The failure scenario is trivial. A logged-in user for tenant A changes X-Tenant-Id: B (or flips an org_id in the request body) and your handler dutifully scopes the query to tenant B. You added the filter; you just let the attacker choose its value.

The fix is to derive the tenant from the authenticated principal, server-side, and treat any client-supplied tenant as untrusted input you must check against the derived one, never replace it with. The session or token says who the user is; the server resolves which tenant(s) that user belongs to. Then the resolved tenant flows through a single request-scoped context object that the rest of the stack reads from.

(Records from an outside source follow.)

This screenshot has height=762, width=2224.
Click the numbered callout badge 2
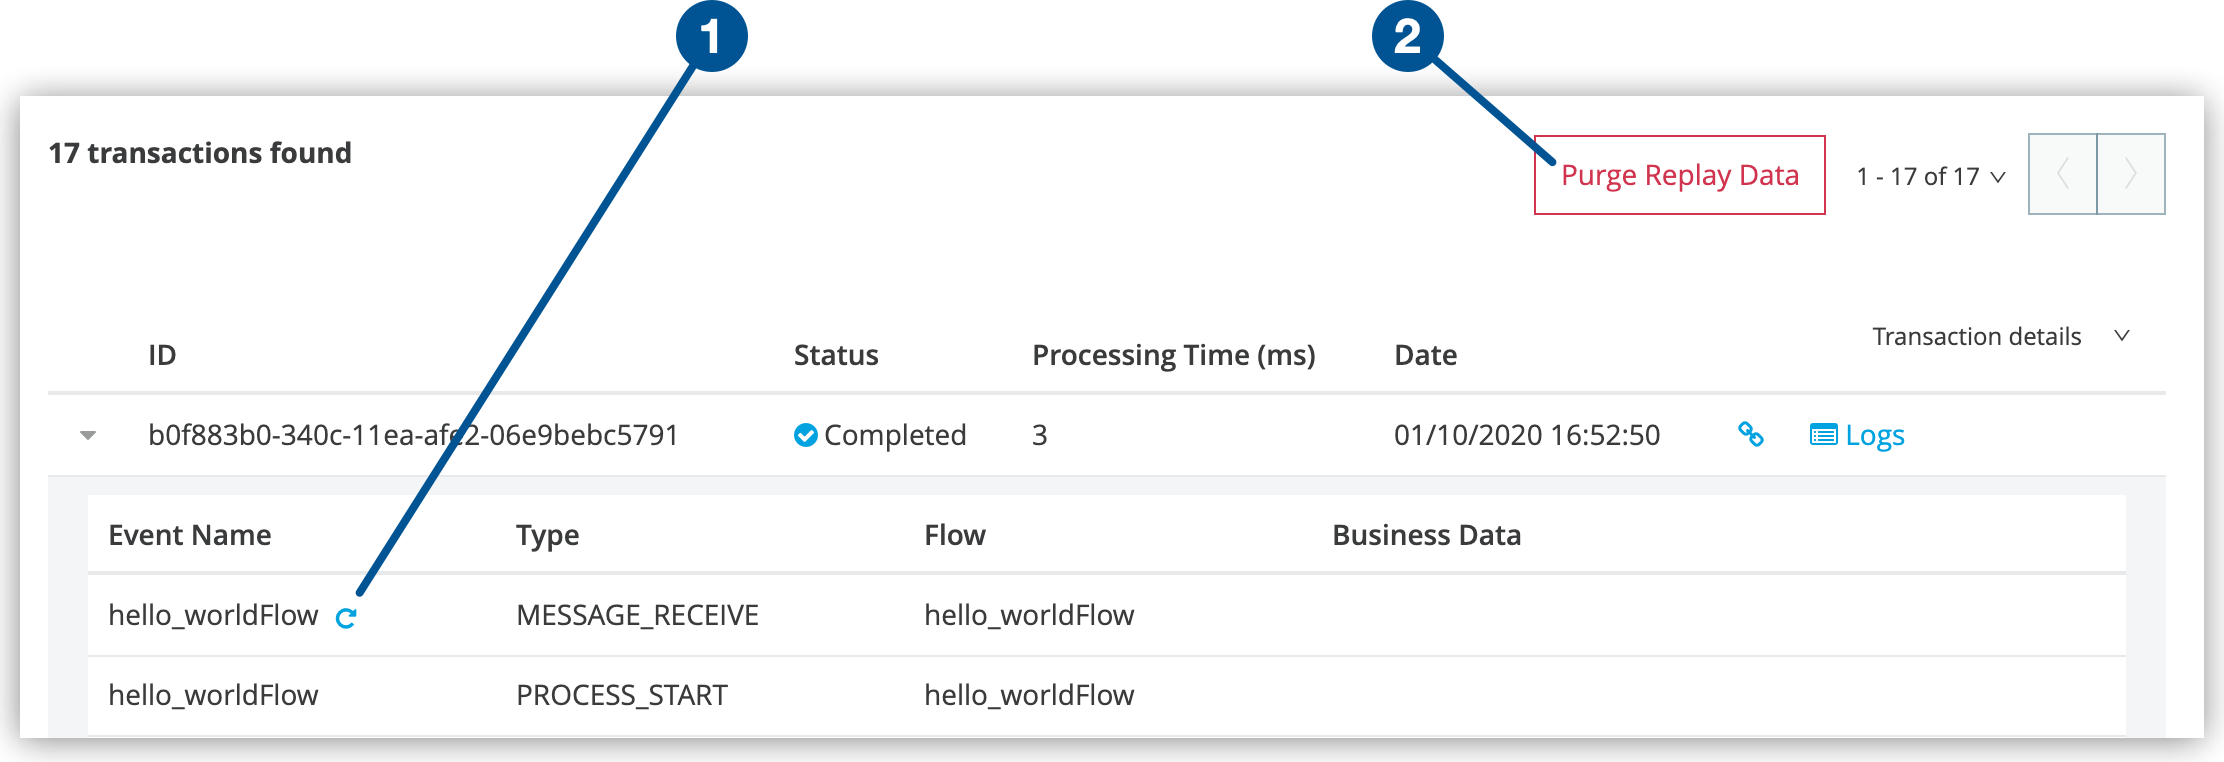(1407, 37)
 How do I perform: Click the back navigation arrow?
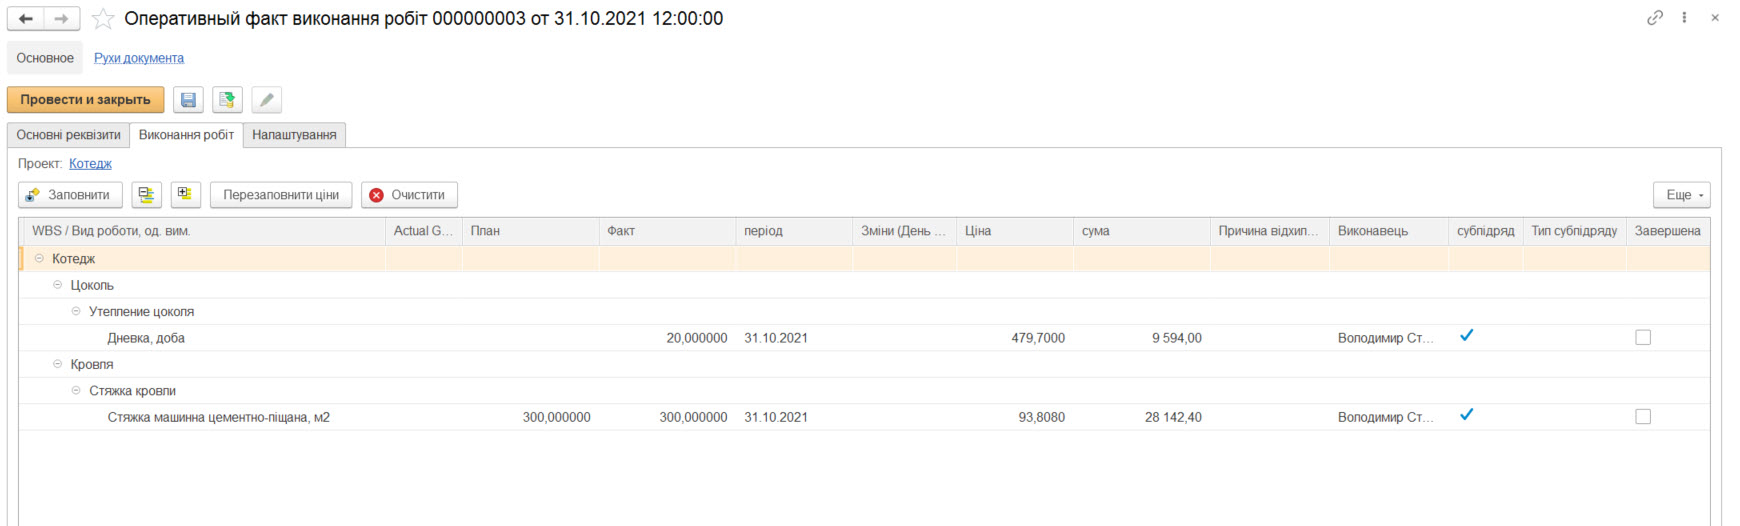26,19
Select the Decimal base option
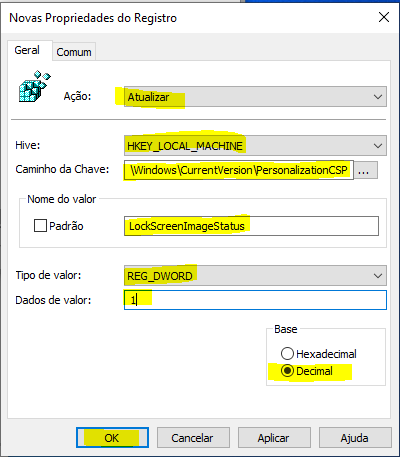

// Resolved once, at the edge, from the verified token — not from the body.
const ctx = {
  userId: token.sub,
  tenantId: token.tenant_id, // signed claim, server-controlled
};

If a user can legitimately belong to multiple tenants, the active tenant becomes part of the session state you set on switch and re-verify on every request — still server-side, still checked against membership.

2. API keys and service-to-service calls

API keys are where teams quietly reintroduce the "client picks the tenant" bug they just fixed for users. A key is issued, and then some endpoint accepts a tenant identifier alongside the key.

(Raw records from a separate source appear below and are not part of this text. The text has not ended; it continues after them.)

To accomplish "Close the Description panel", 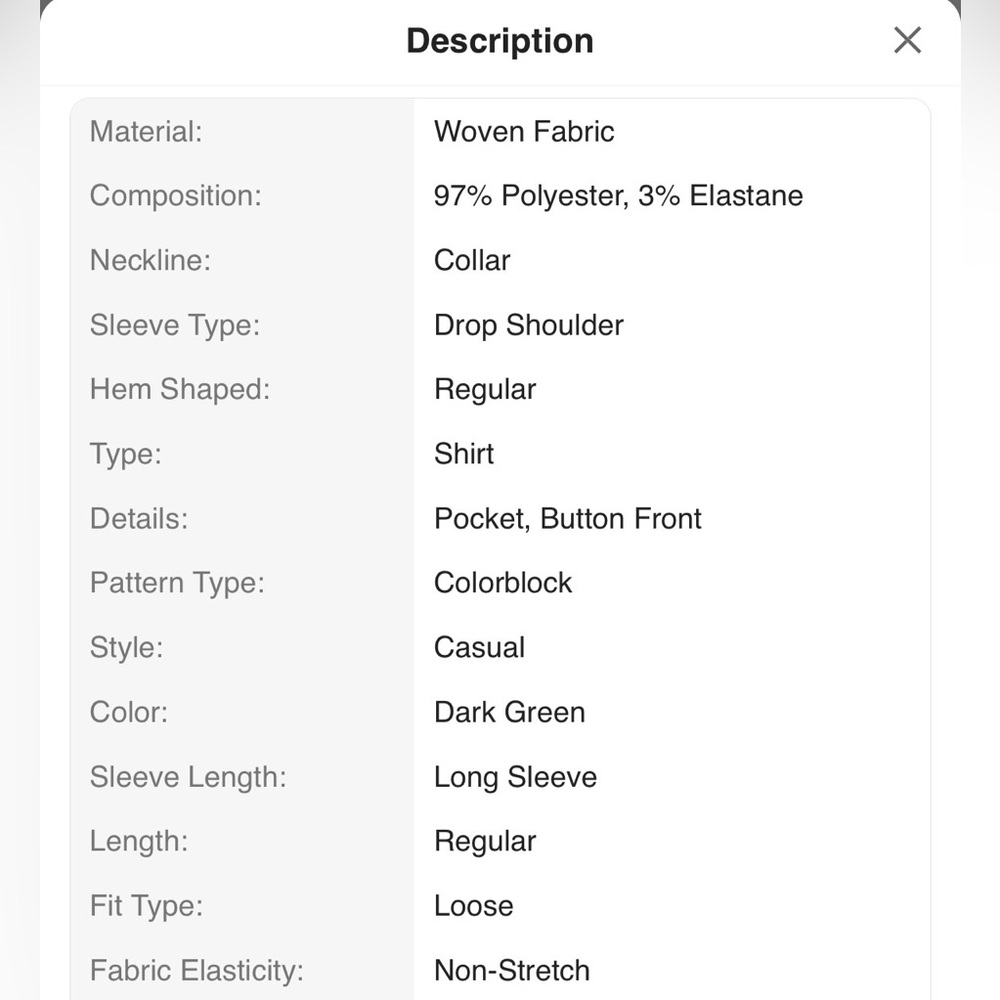I will (x=907, y=40).
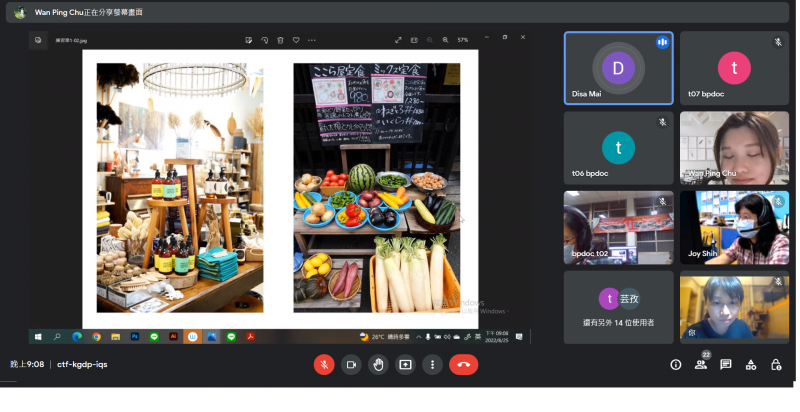
Task: Select Disa Mai participant tile
Action: point(618,68)
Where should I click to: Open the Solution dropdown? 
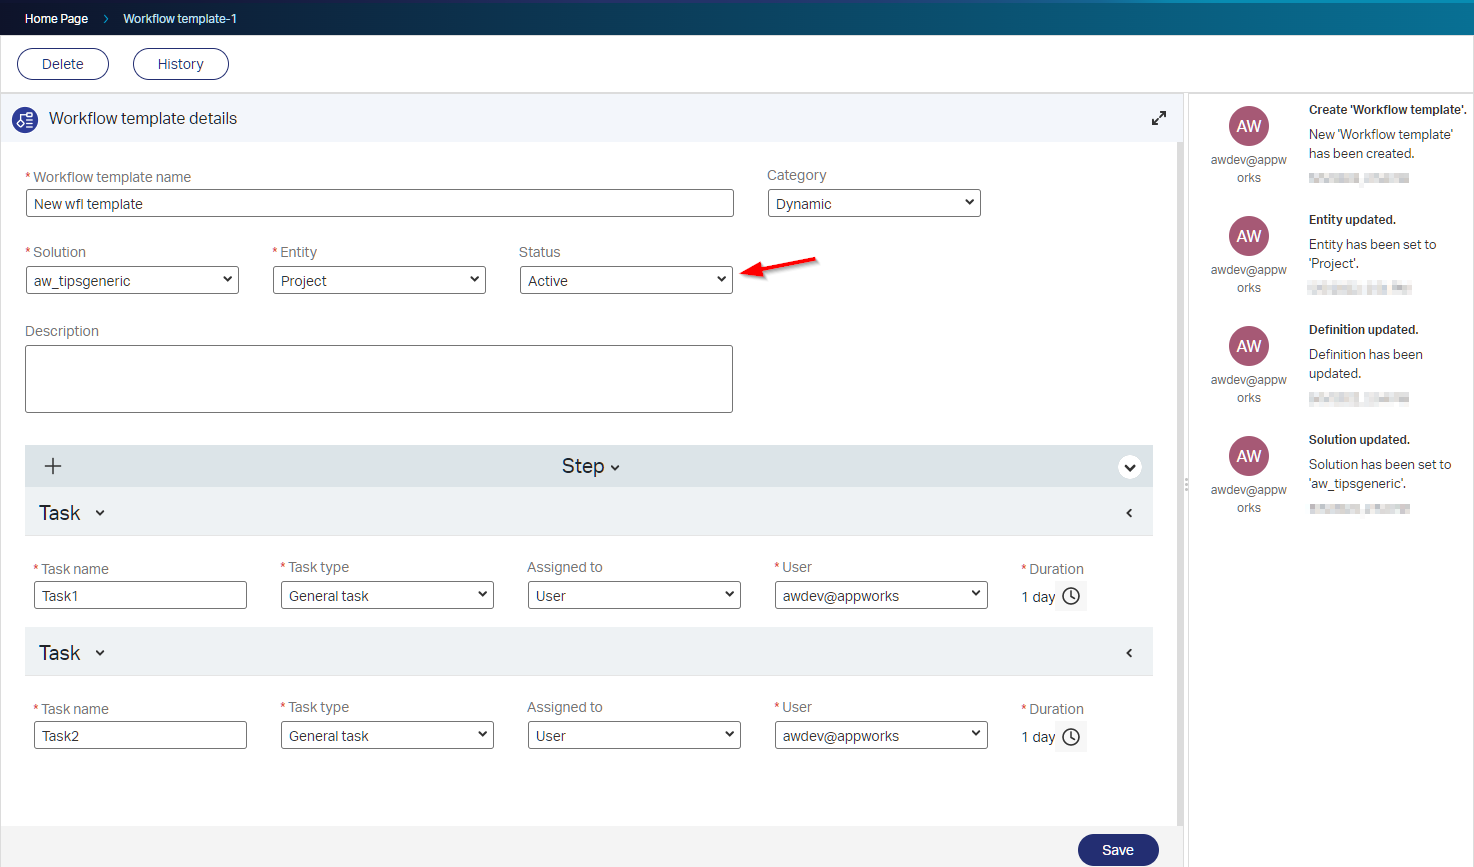[132, 280]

The fix is the same principle: the key is the tenant scope. When you mint an API key, bind it to a tenant (and ideally a narrow set of scopes) at creation time, and resolve tenantId from the key record on every call. Never read it from the request.

Service-to-service is subtler. An internal service calling on behalf of a tenant must carry the tenant explicitly — a signed internal token or an explicit parameter — because the callee has no user session to derive from. The trap is a privileged internal service that holds god-mode credentials and accepts an unauthenticated tenant hint from whoever called it. Internal does not mean trusted; propagate tenant as an authenticated, signed part of the call, and have the callee fail closed if it is missing.

3. Background jobs and queue messages

This is the leak I see most, because it only shows up after the request that looked correct. Your request context has the tenant. You enqueue a job. The worker runs later, in a fresh process, with no request, no session, no context — and your context-based scoping silently evaluates to "no tenant," which in too many query layers means "all tenants."

The classic version:

// Enqueue time: context exists.
await queue.add("rebuildReport", { reportId });

// Worker, an hour later: no context. tenantId is undefined.
// And "undefined tenant" must NOT mean "every tenant".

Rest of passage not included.